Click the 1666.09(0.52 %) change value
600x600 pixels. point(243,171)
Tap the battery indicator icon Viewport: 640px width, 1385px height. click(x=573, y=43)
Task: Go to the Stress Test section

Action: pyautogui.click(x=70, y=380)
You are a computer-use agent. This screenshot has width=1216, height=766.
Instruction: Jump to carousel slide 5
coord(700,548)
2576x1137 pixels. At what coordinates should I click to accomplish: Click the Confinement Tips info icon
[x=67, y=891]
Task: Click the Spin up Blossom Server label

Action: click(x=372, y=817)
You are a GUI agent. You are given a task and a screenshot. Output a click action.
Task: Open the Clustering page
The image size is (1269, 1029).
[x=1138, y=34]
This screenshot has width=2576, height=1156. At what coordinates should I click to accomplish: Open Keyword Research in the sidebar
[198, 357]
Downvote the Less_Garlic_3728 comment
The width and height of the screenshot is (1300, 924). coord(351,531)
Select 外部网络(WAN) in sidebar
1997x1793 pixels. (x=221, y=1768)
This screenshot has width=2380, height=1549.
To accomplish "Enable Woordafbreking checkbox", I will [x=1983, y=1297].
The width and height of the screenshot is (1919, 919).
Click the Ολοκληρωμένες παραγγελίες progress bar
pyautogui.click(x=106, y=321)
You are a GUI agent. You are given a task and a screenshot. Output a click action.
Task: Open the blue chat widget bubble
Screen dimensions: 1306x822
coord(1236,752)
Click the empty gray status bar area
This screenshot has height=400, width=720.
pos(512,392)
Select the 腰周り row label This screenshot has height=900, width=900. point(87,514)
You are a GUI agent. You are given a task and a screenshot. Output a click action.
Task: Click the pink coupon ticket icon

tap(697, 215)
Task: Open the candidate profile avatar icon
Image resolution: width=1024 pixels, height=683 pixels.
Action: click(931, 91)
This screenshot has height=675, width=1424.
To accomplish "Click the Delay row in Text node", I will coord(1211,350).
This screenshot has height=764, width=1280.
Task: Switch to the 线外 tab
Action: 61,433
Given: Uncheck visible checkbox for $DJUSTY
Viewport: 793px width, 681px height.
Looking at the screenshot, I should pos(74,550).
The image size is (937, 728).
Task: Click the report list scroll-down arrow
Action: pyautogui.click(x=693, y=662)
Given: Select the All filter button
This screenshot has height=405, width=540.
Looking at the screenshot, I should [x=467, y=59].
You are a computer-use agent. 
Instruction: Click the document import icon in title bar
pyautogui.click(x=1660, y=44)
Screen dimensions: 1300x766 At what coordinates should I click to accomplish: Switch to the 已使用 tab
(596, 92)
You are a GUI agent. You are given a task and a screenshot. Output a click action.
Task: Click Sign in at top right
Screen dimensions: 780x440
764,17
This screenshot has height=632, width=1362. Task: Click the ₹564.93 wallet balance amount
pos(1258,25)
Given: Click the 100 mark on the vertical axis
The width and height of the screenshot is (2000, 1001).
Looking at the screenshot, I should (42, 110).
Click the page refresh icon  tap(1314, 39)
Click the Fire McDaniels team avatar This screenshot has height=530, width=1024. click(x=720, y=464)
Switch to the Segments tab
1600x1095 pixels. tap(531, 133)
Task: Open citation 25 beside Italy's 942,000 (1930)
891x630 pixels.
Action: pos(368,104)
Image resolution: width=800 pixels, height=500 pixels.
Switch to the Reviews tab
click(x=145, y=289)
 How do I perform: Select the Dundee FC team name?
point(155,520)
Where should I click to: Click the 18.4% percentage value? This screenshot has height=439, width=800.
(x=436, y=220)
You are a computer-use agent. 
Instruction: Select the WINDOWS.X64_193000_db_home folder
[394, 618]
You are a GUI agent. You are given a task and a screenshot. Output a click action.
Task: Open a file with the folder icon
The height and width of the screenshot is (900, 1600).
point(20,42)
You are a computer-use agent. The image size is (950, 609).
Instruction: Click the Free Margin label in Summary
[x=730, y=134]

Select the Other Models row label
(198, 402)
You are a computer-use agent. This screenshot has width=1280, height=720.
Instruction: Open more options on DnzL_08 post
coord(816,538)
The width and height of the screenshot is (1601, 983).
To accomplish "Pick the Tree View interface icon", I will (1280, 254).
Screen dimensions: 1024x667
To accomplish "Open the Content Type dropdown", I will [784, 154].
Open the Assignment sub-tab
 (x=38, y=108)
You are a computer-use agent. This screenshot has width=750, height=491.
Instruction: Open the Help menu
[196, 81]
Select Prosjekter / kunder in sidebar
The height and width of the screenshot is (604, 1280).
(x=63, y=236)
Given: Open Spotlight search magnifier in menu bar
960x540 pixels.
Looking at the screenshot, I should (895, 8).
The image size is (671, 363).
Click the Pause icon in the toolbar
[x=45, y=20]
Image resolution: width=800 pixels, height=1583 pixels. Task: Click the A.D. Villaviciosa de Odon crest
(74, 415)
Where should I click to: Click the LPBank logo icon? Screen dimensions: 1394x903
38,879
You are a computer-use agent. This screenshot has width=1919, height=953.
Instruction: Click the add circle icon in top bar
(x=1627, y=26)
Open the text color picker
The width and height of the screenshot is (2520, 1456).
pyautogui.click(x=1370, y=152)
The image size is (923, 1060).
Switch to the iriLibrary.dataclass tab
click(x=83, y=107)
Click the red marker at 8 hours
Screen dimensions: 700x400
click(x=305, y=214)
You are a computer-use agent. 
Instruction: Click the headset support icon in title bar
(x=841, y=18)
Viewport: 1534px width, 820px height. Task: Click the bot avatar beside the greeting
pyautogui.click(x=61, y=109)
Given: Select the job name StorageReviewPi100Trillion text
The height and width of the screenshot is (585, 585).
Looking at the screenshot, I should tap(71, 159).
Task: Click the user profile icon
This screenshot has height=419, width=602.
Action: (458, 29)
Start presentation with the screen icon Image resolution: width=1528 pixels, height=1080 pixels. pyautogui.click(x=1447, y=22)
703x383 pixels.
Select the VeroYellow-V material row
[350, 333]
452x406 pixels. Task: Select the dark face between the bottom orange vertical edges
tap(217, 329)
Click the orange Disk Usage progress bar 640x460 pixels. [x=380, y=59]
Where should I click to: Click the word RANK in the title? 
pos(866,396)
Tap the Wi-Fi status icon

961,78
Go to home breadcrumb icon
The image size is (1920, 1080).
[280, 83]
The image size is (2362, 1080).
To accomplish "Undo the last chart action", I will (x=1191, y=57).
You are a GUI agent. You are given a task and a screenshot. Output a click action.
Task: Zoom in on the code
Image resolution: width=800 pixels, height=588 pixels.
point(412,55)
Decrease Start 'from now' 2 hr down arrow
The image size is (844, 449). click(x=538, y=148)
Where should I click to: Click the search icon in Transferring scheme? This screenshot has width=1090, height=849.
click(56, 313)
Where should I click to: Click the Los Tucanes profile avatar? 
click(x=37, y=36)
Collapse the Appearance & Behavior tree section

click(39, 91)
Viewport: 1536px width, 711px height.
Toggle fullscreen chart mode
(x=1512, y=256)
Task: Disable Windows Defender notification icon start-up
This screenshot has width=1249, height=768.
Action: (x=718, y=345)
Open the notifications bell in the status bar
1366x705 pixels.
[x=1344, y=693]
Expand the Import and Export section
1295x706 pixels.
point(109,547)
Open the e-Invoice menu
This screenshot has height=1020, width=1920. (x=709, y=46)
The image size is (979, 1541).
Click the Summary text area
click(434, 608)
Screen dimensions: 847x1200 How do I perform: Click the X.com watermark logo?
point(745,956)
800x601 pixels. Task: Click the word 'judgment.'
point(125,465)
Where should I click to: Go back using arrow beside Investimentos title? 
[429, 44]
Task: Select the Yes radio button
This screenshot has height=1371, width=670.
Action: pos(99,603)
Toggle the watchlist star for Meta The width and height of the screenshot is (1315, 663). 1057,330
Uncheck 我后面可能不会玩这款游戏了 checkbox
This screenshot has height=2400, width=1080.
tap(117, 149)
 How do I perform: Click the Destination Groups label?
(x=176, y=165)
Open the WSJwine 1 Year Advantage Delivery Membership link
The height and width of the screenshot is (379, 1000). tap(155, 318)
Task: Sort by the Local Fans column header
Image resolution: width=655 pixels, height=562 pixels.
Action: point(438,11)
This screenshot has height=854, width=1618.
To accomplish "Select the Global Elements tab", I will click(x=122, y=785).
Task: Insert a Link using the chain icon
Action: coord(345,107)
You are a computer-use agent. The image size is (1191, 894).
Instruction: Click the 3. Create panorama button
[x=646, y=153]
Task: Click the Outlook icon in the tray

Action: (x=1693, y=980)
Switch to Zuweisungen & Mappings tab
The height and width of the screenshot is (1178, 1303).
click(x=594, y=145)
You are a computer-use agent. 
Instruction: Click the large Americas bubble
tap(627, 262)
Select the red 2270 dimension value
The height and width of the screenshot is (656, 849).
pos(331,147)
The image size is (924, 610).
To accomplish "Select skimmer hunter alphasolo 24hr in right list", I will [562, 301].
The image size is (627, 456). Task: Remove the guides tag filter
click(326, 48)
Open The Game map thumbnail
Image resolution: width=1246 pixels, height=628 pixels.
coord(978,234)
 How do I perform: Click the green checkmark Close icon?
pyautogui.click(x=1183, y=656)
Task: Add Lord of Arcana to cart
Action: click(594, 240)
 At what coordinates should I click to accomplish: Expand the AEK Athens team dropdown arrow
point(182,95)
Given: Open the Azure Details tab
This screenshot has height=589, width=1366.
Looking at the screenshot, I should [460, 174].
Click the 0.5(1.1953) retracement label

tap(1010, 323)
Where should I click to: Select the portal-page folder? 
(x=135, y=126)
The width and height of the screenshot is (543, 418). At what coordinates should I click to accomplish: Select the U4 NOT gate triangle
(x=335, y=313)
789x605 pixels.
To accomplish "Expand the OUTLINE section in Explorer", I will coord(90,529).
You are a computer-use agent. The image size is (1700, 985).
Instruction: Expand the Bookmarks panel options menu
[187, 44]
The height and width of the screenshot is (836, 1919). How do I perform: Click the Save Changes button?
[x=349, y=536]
· · · ·
**To be done:** Copy out the records above, without any change, from the line containing "Tap the battery" down to the line containing "[x=1138, y=34]", including both of those lines.

**The output:**
Tap the battery indicator icon Viewport: 640px width, 1385px height. click(x=573, y=43)
Task: Go to the Stress Test section

Action: pyautogui.click(x=70, y=380)
You are a computer-use agent. This screenshot has width=1216, height=766.
Instruction: Jump to carousel slide 5
coord(700,548)
2576x1137 pixels. At what coordinates should I click to accomplish: Click the Confinement Tips info icon
[x=67, y=891]
Task: Click the Spin up Blossom Server label

Action: click(x=372, y=817)
You are a GUI agent. You are given a task and a screenshot. Output a click action.
Task: Open the Clustering page
The image size is (1269, 1029).
[x=1138, y=34]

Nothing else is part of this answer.